> [Prompt A]
In the lecture notes on client-server communication within one computer, which appear below with the records, translate this sentence into Spanish: "Programs directly interact only with the kernel, not each other."

> [Excerpted passage]
Client-server in one computer
=============================

Topics covered in this lecture:
  Bounded buffer.
  Locks.

Recall from last time: isolating programs using page tables.
  How to allow two programs to interact with one another?
  Suppose we have two programs communicating via a Unix pipe.
    Sender needs to send data to receiver.
  How can we do this while still enforcing client/server modularity?

Idea: let the kernel manage interaction.
  Kernel provides a new abstraction for safe interaction between programs.
  Programs directly interact only with the kernel, not each other.
  Abstraction: sending messages (just what we need for c/s from lecture 3).
  Diagram: sender & receiver programs in user-space, kernel below.
    Sender & receiver programs send and receive messages via kernel.
    Never interact directly (isolated using virtual memory).
  For now, focus on one-way message passing.
  Can use the same mechanism both ways to get RPC for client/server.

## Aside: the kernel doesn't strictly have to pass messages.  A different
## design would be to arrange the page tables of two processes to share
## one common page of memory.  The two processes can then implement message
## passing via this shared page, as we will describe below.

Kernel-provided abstraction: buffer storing several messages.
  API (system calls):
    send(m): adds m to the buffer.

> [Prompt B]
From the records that follow, copy the lines starting at the one containing "You are a computer-use agent. 579x394 pixels." and ending at the one containing "click(524, 303)", both included.

> [Input material]
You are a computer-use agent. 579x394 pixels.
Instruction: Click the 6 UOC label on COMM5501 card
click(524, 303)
...
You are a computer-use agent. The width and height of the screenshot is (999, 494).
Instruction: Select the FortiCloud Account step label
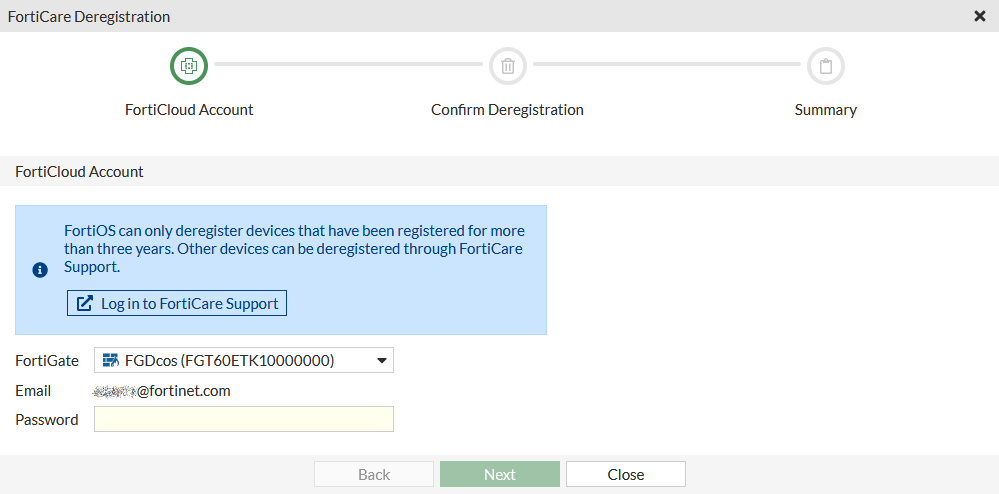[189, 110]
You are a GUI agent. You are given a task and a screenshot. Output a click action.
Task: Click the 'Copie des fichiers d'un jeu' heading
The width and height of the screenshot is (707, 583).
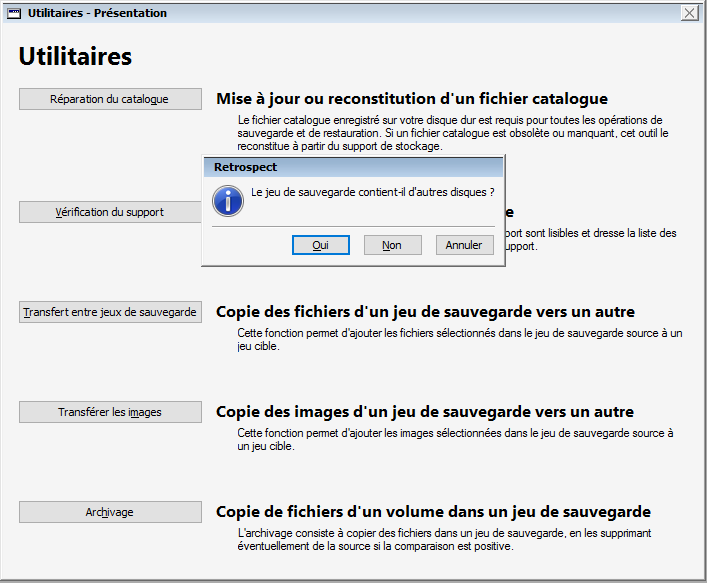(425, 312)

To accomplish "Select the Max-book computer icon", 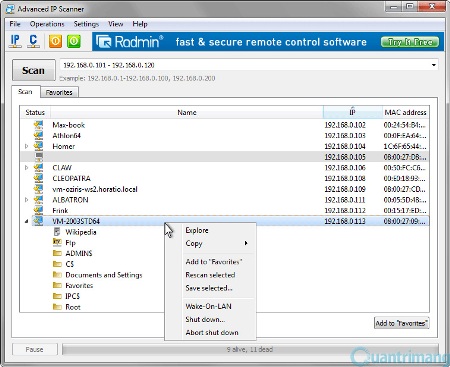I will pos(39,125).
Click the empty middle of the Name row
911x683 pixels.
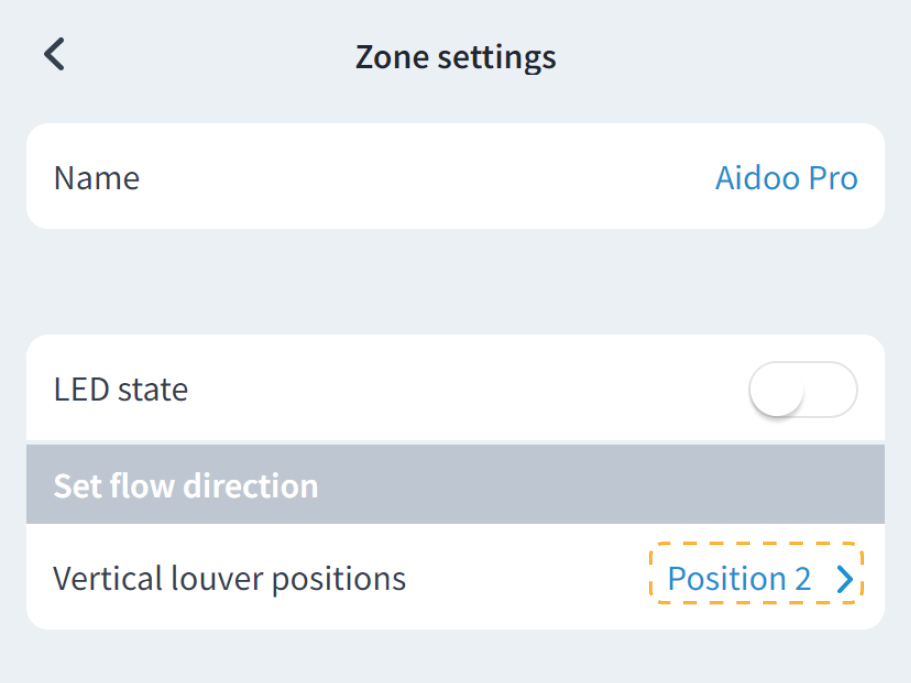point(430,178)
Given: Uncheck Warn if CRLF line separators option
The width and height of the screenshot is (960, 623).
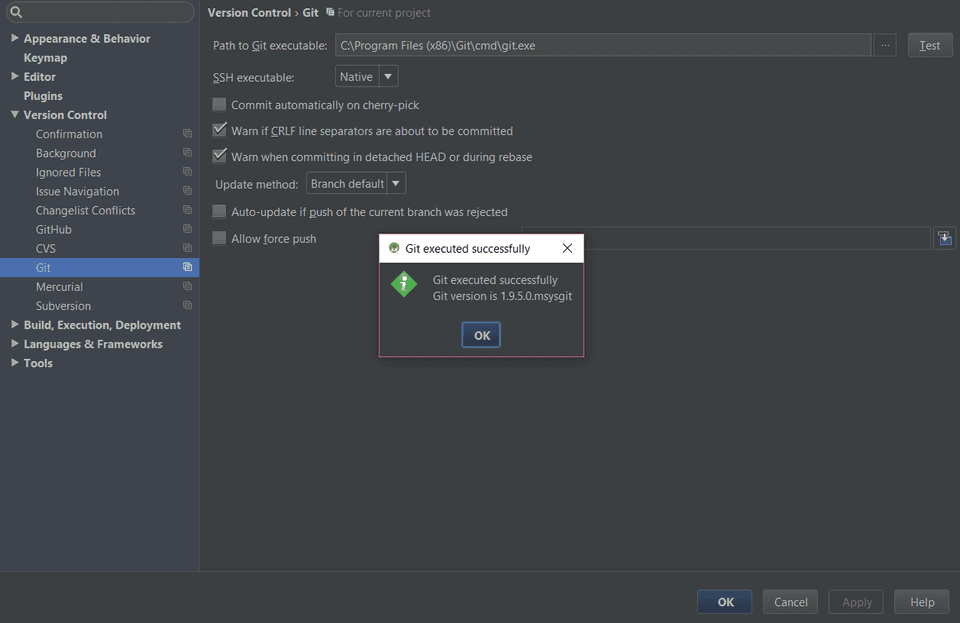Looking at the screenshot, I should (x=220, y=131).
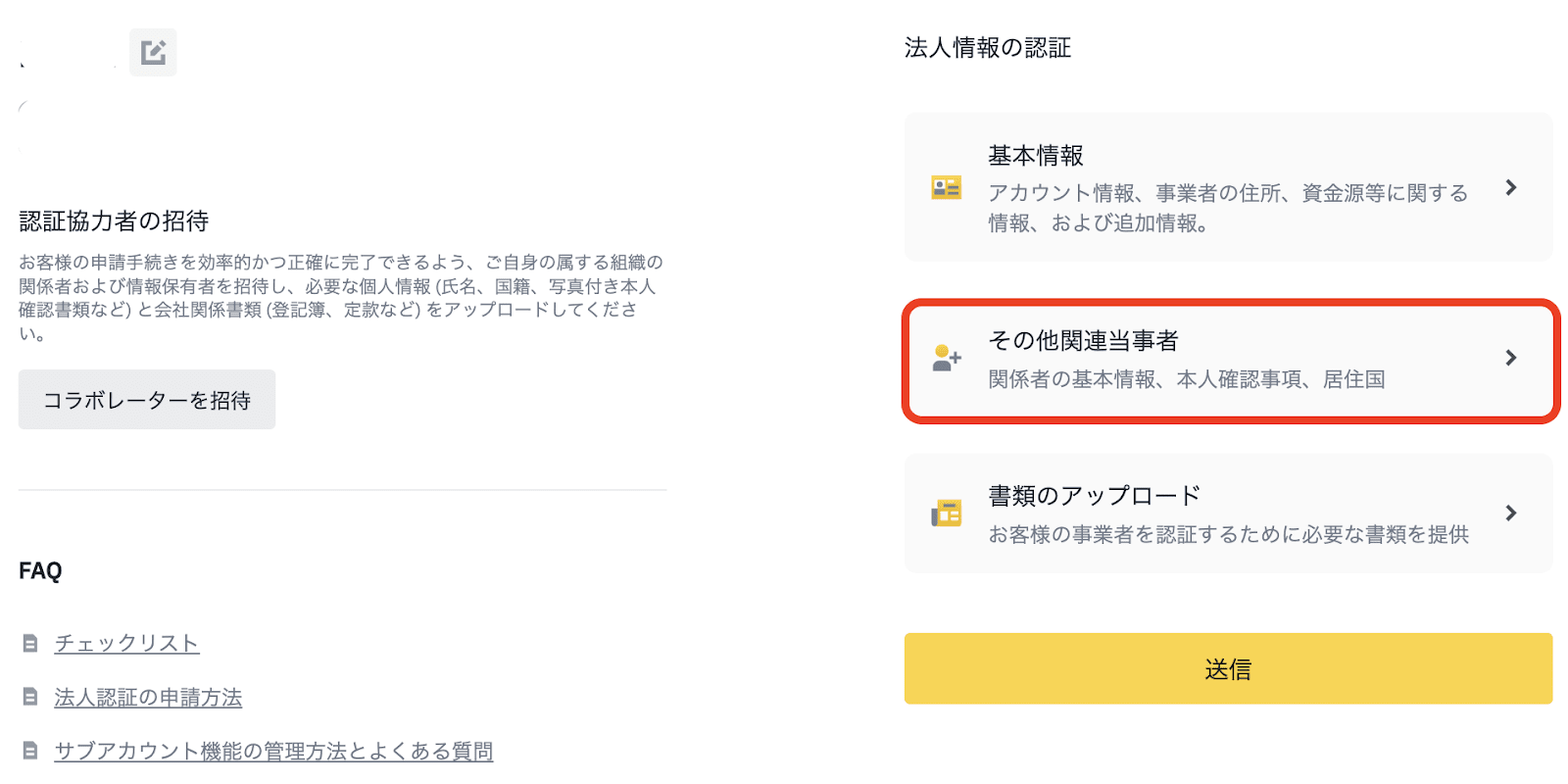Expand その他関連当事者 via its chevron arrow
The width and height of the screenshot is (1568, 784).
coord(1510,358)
---
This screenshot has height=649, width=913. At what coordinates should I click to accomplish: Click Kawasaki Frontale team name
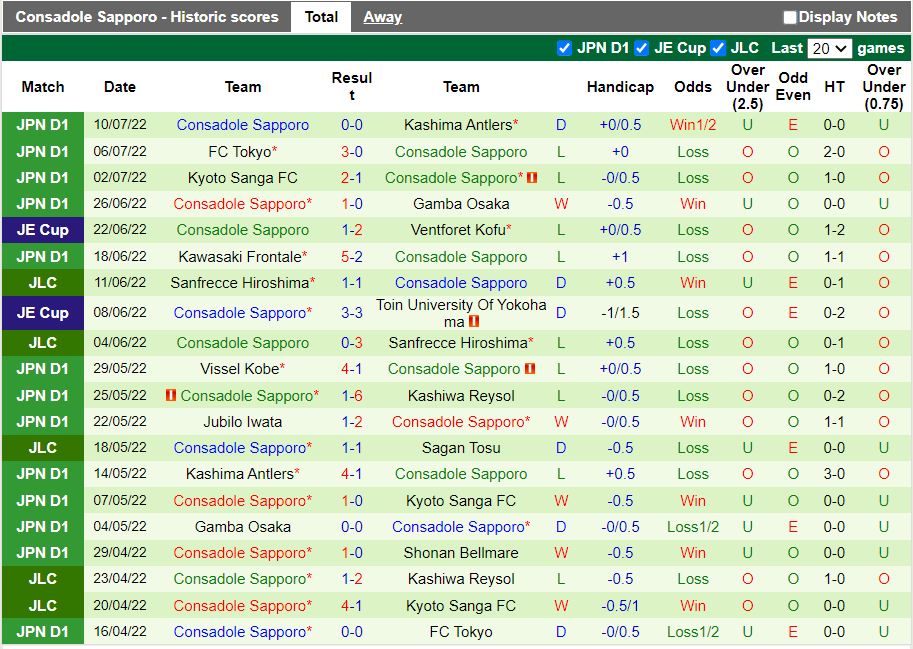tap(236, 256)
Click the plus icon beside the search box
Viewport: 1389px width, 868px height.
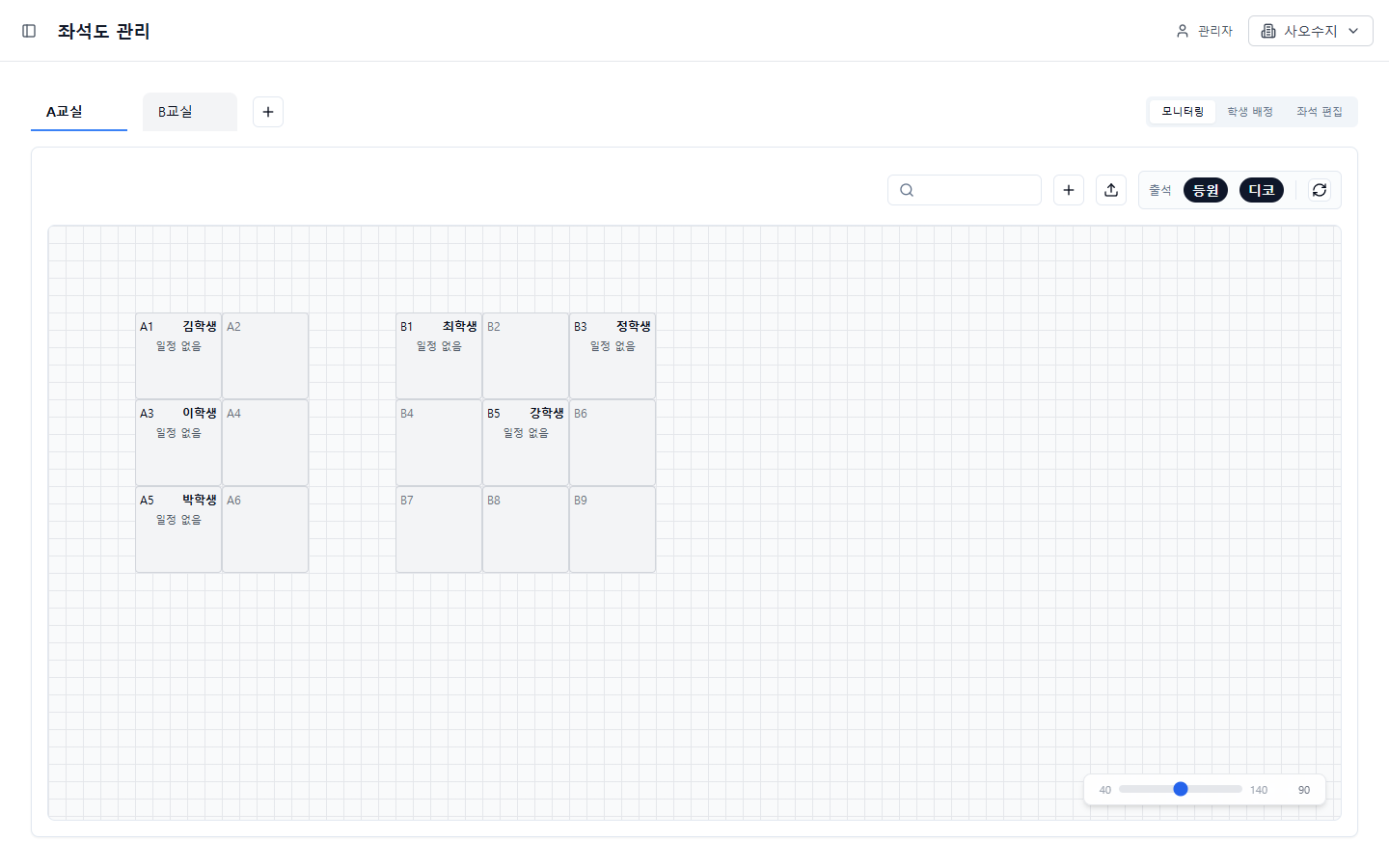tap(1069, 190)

> [Correct response A]
Los programas interactúan directamente solo con el núcleo, no entre sí.

> [Correct response B]
You are a computer-use agent. 579x394 pixels.
Instruction: Click the 6 UOC label on COMM5501 card
click(524, 303)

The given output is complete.